Multiple hypothesis testing problem in Bioinformatics

Renesh Bedre    5 minute read

What is multiple testing problem?

  • In transcriptomics experiments, we analyze thousands of genes to identify significant differentially expressed genes (DEGs) between two groups (eg. normal vs. treated) which could alter biological mechanisms of a species in response to particular treatment
  • In order to identify significant DEGs in terms of fold changes between two groups, it is necessary to apply multiple hypothesis testing (analysis of hypothesis across thousands of genes simultaneously). Each individual hypothesis testing for a single gene involves whether mean of two groups are different or not.
  • In multiple hypothesis testing two kinds of errors that need to consider:
    Type I error (False positive or chance of making mistake): Null hypothesis is rejected when it is fail to reject (Note: Type I error is also referred as P-value)
    Type II error (False negative): Null hypothesis is fail to reject when it is reject
  • For example, if we want to analyze 10000 genes to identify genes with significant fold changes between two gropus, the probability of getting significant results just due to by chance is 500 (5*10000/100) at a significance level of 0.05 (5%) i.e 500 genes identified as false positive. The number of getting false positives will be more as we test large number of genes (generally in between 20K to 40K in human and plant species). Interpreting false positive results are very harmful as it will lead to wrong conclusions and therefore it is essential to control false positive discovery.

How to minimize false discoveries?

  • To control false discoveries from multiple hypothesis testing, it is imperative adjust significance level (α) to reduce the probability of getting Type I error (family-wise error rate or FWER)
  • Family-wise error rate (FWER) is defined as a probability of getting at least one significant result (false discovery) just by chance during multiple testing.

    For example, If we perform 50 multiple tests at α=0.05, the probability of getting at least one significant result by chance is ~ 92%

    \(P(\text{at least one significant}) = 1−P(\text{no significant)}\)
    \(\hspace{114 pt} = 1-(1-0.05)^{50} \sim 0.92\)

    In transcriptomics experiments, we analyze thousands of genes and therefore, probability of getting false positive results will be much higher.

  • FWER can be controlled by using Bonferroni correction where significance level (α) is adjusted to (α/n).
    For example, If we perform 50 multiple tests at α=0.05, the probability of getting at least one significant result by chance is ~ 4%

    The new adjusted α = 0.05/50 = 0.001

    \(P(\text{at least one significant}) = 1−P(\text{no significant)}\)
    \(\hspace{114 pt} = 1-(1-0.001)^{50} \sim 0.04\)

    Caution: Bonferroni correction is a highly conservative method. It can decrease the rate of false positives, but also extremely increases false negatives.

  • Another approach to control the false discoveries from multiple hypothesis testing is to control false discovery rate (FDR). FDR is defined as the proportion of false positives among the significant results. Benjamini and Hochberg (1995) technique can be used to control FDR at a specific significance level. Benjamini and Hochberg is more suitable and recommended method for correcting P-values than Bonferroni correction in gene expression analysis.

When not to use multiple hypothesis testing corrections?

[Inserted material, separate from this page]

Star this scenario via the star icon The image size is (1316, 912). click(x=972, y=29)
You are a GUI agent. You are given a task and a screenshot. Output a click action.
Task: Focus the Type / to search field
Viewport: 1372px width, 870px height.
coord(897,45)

p value corrections methods for multiple hypothesis testing can increase the number of false negatives depending on the type of methodology used. If false negative observations are very important or expensive, you should avoid correcting p values during multiple hypothesis testing.

Below graph represents the probability of getting at least one significant result by chance with different numbers tests at α = 0.05 and α = 0.01,

Multiple testing correction probability

Case study

# load required packages
# make sure you have installed required packages
from scipy.stats import norm
import numpy as np
from statsmodels.stats.multitest import multipletests

# generate 500 random numbers (observations) with mean 0 and standard deviation 1 for 
# multiple hypothesis testing
rand_num = norm.rvs(loc=0, scale=1, size=500)
# now, get P-values for these observations using one-sided test
# Alternate hypothesis= observation value is larger than 0
# All observations should fail to reject null hypothesis and any obtained significant 
# P-value is just by a chance. We should expect ~25 (5*(500/100) significant P-value 
# (at 0.05 significance level) by a chance
pval = 1-norm.cdf(rand_num) # right-sided test
# count P-values < 0.05
# output: 25
print(len(pval[np.where(pval<0.05)]))

# Bonferroni correction
# Get Bonferroni corrected P-value, which is 0.0001
bf_p = 0.05/500 
# count P-values < bf_p
# output: 0
print(len(pval[np.where(pval<bf_p)]))

# Benjamini and Hochberg FDR at alpha=0.05
y=multipletests(pvals=pval, alpha=0.05, method="fdr_bh")
# output: 0
print(len(y[1][np.where(y[1]<0.05)]))  # y[1] returns corrected P-vals (array)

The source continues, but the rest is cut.